Combines the strengths of Momentum and RMSprop.
Handles sparse gradients well.
Robust default choice for most deep learning problems.

Comparison of Optimizers

Optimizer	Key Feature	Use Case
SGD	Single data point updates	Large datasets
Mini-Batch	Subset of data updates	Balanced speed and stability
Momentum	Adds velocity to updates	Faster convergence, avoids local minima
RMSprop	Adaptive learning rate	Non-stationary objectives
Adam	Combines Momentum & RMSprop	General-purpose deep learning optimizer

Summary of table

Each variant addresses specific challenges in gradient descent. The choice of optimizer depends on the problem’s nature, dataset size, and computational constraints.
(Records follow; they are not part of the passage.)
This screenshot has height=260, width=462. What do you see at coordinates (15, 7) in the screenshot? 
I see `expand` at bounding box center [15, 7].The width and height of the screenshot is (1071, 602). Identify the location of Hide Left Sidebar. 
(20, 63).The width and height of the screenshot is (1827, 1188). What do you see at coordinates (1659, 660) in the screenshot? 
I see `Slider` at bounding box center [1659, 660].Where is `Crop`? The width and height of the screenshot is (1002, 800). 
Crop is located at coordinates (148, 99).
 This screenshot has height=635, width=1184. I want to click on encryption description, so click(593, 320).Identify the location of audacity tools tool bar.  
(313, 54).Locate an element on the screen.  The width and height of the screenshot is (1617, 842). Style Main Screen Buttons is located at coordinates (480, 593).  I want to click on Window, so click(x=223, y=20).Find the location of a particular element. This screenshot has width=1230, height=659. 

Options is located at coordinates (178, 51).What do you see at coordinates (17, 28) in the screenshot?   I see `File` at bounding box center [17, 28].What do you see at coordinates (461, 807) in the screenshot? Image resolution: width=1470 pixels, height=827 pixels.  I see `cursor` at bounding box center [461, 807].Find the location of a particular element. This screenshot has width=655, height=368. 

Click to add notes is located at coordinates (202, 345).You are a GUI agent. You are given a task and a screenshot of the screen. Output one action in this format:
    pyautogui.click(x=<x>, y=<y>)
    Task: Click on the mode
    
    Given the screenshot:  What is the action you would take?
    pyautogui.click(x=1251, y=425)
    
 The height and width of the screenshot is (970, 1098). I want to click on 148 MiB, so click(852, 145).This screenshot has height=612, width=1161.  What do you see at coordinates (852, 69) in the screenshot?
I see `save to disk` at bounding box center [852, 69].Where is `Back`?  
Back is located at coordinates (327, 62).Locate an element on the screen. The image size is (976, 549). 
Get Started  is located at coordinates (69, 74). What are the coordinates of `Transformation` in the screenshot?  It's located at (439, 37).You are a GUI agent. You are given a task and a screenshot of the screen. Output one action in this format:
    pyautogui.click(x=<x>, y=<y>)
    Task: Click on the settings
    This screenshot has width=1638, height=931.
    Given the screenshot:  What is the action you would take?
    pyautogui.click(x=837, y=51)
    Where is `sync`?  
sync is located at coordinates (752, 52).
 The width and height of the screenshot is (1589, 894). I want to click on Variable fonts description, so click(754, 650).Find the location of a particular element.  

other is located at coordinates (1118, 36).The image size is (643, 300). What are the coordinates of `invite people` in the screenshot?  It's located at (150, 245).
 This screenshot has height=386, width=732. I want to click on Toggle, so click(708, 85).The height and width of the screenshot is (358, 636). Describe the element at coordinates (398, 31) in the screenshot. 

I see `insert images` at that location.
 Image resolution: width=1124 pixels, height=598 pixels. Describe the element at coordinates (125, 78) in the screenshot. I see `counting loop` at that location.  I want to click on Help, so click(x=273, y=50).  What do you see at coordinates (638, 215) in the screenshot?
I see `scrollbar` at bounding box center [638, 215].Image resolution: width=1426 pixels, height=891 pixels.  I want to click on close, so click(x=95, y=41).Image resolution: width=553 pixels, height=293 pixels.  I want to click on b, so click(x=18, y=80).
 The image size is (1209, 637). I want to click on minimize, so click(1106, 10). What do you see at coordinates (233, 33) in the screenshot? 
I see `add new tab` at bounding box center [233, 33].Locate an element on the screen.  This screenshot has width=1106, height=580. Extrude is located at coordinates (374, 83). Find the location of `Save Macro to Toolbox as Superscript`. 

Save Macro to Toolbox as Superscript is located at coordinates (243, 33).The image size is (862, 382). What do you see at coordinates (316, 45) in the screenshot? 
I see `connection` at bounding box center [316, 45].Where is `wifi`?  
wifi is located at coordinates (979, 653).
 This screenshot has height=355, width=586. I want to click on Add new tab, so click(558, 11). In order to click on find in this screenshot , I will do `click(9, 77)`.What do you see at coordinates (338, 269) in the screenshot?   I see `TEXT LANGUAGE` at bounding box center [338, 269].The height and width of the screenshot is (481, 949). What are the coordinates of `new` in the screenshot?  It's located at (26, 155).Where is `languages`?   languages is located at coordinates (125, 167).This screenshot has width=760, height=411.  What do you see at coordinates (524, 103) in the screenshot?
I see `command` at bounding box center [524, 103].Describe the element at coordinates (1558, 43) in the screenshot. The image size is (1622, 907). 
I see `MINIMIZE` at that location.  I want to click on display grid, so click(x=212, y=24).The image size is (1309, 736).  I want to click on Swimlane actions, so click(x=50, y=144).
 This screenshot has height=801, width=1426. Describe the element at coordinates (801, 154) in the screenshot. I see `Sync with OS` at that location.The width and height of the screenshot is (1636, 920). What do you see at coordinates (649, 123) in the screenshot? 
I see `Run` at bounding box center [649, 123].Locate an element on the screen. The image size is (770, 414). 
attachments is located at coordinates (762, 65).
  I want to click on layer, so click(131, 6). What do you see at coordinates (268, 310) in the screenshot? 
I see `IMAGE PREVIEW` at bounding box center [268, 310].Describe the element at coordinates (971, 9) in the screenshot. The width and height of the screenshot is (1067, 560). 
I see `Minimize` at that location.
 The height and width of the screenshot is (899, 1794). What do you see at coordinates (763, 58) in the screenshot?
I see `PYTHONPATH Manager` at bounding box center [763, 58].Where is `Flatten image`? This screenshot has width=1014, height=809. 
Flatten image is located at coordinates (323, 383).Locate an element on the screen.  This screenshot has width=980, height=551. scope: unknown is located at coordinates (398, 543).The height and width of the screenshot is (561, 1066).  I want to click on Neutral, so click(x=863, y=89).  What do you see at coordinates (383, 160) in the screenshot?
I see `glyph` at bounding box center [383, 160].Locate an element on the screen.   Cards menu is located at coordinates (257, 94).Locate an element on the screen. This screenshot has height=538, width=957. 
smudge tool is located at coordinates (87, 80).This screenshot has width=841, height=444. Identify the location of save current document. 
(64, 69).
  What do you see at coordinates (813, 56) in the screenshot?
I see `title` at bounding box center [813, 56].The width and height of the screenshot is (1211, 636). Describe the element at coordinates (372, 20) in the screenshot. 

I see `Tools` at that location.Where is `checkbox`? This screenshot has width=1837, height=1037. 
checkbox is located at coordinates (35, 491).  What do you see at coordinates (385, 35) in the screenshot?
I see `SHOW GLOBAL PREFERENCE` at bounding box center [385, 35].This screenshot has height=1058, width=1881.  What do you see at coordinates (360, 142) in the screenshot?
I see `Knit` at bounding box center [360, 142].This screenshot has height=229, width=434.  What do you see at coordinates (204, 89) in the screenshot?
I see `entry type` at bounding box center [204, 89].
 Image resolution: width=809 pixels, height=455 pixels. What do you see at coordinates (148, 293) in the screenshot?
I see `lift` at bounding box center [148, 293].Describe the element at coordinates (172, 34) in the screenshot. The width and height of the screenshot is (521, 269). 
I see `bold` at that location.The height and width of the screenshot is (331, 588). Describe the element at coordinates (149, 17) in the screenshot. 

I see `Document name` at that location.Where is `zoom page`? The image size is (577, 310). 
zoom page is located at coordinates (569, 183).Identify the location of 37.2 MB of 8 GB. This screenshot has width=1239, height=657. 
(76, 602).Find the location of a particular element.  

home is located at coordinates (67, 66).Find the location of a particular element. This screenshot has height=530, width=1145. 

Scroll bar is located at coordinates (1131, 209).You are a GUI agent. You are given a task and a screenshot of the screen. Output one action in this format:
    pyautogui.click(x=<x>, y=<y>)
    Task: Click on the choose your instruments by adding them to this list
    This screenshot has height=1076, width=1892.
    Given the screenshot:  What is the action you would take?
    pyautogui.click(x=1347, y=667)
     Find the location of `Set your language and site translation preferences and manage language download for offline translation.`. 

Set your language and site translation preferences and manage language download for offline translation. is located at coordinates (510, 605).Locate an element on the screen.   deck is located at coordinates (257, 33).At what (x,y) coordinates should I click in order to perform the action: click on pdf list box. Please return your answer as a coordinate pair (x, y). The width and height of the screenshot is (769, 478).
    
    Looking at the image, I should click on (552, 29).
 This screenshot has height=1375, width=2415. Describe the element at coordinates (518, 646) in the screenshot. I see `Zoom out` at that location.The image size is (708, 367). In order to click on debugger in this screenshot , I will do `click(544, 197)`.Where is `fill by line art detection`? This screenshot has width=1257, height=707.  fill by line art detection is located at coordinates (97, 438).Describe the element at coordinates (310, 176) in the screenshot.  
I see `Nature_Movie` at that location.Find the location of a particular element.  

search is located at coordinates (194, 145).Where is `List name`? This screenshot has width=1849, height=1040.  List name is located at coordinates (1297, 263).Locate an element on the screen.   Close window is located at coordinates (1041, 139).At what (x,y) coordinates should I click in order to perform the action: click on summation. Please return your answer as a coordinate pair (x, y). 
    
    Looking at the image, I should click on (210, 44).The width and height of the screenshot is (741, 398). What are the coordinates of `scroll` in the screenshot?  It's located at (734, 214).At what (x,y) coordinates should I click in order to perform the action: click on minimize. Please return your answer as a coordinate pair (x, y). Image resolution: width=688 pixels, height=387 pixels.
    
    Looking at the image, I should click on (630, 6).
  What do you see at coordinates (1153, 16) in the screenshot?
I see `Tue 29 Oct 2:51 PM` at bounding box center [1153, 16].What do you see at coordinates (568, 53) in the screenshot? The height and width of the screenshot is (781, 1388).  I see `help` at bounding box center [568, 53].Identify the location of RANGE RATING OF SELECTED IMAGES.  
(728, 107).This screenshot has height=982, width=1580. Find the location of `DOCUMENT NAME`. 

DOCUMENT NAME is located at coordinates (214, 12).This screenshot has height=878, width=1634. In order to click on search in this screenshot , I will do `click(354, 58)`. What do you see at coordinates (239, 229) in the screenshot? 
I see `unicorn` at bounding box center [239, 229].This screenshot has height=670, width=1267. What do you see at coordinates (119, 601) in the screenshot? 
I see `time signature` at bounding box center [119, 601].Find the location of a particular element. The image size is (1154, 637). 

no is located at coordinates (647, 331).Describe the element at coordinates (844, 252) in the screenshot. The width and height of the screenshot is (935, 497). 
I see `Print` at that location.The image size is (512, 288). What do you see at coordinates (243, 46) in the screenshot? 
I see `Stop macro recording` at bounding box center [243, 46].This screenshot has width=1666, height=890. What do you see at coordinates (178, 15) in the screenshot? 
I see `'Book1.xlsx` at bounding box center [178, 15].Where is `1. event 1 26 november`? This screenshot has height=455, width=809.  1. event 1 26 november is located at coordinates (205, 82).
Cautionary Notes - Gradient Descent in Practice

Local vs. Global Minima:
- Gradient descent does not guarantee finding the global minimum in non-convex functions. Techniques like initializing from multiple starting points or using global optimization algorithms (e.g., Simulated Annealing, Genetic Algorithms) may help.
Learning Rate Tuning:
- Always experiment with the learning rate. If convergence is too slow, increase it slightly; if it oscillates, reduce it. Techniques like learning rate schedules (decreasing the learning rate over time) can improve performance.
Feature Scaling:
- Ensure input features are normalized or standardized. Unscaled features can distort gradient calculations, leading to slow or incorrect convergence.
Visualization Helps:
- As seen in the plot, visualizing the function and optimization path helps understand convergence behavior and identify issues like getting stuck in a local minimum.

Conclusion

Gradient Descent is an essential tool in optimization, powering countless machine learning and deep learning algorithms. While it has its limitations—like susceptibility to local minima and sensitivity to learning rates—advanced variants such as Adam and RMSprop help address these challenges.

Understanding the trade-offs between local and global minima, and carefully tuning hyperparameters, are key to making the most of gradient descent. Visualizing the process, as shown in the reference plot, provides valuable insights into the algorithm’s behavior.